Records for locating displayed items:
--- Start ---
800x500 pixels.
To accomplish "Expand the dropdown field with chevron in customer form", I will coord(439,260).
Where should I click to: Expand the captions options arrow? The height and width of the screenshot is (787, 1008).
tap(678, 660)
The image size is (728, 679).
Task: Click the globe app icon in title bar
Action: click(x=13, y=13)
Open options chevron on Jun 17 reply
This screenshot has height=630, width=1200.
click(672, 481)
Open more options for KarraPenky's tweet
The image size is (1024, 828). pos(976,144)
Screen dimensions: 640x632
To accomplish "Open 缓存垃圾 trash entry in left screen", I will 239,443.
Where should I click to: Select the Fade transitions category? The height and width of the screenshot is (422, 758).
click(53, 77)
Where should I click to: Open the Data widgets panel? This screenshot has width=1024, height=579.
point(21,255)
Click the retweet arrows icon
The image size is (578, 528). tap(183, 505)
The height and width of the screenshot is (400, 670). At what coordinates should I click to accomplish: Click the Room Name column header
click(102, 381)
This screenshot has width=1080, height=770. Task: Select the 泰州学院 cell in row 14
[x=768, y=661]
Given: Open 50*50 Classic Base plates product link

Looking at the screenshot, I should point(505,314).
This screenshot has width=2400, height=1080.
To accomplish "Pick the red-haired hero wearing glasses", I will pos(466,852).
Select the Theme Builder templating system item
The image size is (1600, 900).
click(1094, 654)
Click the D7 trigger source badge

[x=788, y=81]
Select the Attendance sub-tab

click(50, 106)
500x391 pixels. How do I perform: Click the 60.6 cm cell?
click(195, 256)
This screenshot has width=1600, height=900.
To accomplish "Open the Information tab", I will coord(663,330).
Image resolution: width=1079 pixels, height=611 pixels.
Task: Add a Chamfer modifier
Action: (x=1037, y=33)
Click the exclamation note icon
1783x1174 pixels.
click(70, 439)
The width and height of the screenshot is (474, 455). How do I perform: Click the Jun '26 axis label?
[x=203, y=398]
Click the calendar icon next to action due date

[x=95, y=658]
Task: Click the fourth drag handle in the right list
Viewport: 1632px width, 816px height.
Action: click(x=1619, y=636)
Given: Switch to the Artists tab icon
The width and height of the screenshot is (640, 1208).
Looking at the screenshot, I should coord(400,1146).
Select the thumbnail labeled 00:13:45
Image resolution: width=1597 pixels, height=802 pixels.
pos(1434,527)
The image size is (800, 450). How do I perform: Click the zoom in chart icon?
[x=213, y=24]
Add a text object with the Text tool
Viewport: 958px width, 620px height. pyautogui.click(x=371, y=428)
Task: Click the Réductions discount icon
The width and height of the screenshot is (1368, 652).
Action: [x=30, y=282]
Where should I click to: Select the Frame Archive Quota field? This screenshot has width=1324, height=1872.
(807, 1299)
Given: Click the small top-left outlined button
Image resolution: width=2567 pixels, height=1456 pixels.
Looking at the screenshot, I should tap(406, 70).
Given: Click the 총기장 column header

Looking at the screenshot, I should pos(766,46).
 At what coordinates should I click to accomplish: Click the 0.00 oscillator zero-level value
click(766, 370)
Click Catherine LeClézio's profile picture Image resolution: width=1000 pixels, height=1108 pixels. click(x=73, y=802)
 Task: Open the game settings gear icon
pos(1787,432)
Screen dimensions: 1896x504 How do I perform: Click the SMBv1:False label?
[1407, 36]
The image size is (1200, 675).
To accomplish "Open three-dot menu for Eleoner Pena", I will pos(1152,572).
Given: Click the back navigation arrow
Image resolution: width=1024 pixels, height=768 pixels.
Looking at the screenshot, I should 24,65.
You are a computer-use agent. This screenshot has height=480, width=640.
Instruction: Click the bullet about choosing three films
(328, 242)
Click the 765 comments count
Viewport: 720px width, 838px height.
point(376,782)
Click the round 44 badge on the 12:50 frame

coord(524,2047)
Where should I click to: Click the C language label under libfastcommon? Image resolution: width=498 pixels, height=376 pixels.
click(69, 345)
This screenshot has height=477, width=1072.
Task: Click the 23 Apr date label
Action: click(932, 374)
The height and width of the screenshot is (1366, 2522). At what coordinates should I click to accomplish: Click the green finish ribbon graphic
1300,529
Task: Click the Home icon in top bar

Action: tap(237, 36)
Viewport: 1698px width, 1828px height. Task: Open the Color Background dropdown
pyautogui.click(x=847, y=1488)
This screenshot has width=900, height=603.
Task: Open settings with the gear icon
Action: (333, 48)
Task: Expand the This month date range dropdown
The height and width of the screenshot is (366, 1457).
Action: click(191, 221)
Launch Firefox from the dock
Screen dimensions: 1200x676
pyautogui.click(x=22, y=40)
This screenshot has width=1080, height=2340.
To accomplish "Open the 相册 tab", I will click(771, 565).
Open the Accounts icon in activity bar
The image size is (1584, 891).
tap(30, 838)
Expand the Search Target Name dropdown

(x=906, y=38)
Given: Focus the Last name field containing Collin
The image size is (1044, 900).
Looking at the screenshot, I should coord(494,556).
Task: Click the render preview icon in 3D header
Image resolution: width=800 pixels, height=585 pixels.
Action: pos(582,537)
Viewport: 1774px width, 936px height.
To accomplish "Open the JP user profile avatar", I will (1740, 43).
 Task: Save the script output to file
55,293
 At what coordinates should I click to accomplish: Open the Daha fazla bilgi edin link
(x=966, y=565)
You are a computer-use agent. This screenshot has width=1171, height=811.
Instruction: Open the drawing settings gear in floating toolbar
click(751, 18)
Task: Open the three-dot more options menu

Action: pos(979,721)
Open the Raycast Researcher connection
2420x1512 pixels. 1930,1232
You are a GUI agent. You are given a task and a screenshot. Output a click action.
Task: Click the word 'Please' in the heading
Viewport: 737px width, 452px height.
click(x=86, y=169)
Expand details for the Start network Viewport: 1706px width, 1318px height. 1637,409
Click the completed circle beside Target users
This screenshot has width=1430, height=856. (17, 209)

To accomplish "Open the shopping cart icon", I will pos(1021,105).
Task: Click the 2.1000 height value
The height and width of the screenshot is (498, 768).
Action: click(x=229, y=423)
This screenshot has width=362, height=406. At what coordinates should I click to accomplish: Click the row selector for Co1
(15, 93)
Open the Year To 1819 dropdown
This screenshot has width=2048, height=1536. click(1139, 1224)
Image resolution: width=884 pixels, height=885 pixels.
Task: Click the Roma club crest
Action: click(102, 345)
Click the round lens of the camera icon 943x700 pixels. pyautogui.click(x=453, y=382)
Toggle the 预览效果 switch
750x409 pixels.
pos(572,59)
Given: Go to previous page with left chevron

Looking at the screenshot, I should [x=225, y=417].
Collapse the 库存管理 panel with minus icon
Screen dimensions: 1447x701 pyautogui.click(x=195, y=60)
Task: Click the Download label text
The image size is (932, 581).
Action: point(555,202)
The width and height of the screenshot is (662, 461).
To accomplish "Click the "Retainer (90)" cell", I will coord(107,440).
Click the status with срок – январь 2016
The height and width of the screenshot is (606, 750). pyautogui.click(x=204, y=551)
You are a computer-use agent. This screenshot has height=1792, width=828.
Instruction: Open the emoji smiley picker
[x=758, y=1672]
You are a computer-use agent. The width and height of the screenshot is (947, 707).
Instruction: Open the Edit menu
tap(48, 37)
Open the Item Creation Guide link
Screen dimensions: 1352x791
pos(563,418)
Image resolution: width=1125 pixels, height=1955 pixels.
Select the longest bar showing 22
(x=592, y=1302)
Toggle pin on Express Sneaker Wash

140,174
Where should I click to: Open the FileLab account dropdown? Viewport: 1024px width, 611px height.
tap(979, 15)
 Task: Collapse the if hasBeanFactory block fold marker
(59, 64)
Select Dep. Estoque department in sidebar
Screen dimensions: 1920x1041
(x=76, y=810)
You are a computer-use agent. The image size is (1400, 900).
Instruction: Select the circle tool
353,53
--- End ---
Copy out the records word for word, beginning at the first line and continuing through the line that contains "[x=768, y=661]".

■ Solution for this task ■
800x500 pixels.
To accomplish "Expand the dropdown field with chevron in customer form", I will coord(439,260).
Where should I click to: Expand the captions options arrow? The height and width of the screenshot is (787, 1008).
tap(678, 660)
The image size is (728, 679).
Task: Click the globe app icon in title bar
Action: click(x=13, y=13)
Open options chevron on Jun 17 reply
This screenshot has height=630, width=1200.
click(672, 481)
Open more options for KarraPenky's tweet
The image size is (1024, 828). pos(976,144)
Screen dimensions: 640x632
To accomplish "Open 缓存垃圾 trash entry in left screen", I will 239,443.
Where should I click to: Select the Fade transitions category? The height and width of the screenshot is (422, 758).
click(53, 77)
Where should I click to: Open the Data widgets panel? This screenshot has width=1024, height=579.
point(21,255)
Click the retweet arrows icon
The image size is (578, 528). tap(183, 505)
The height and width of the screenshot is (400, 670). At what coordinates should I click to accomplish: Click the Room Name column header
click(102, 381)
This screenshot has width=1080, height=770. Task: Select the 泰州学院 cell in row 14
[x=768, y=661]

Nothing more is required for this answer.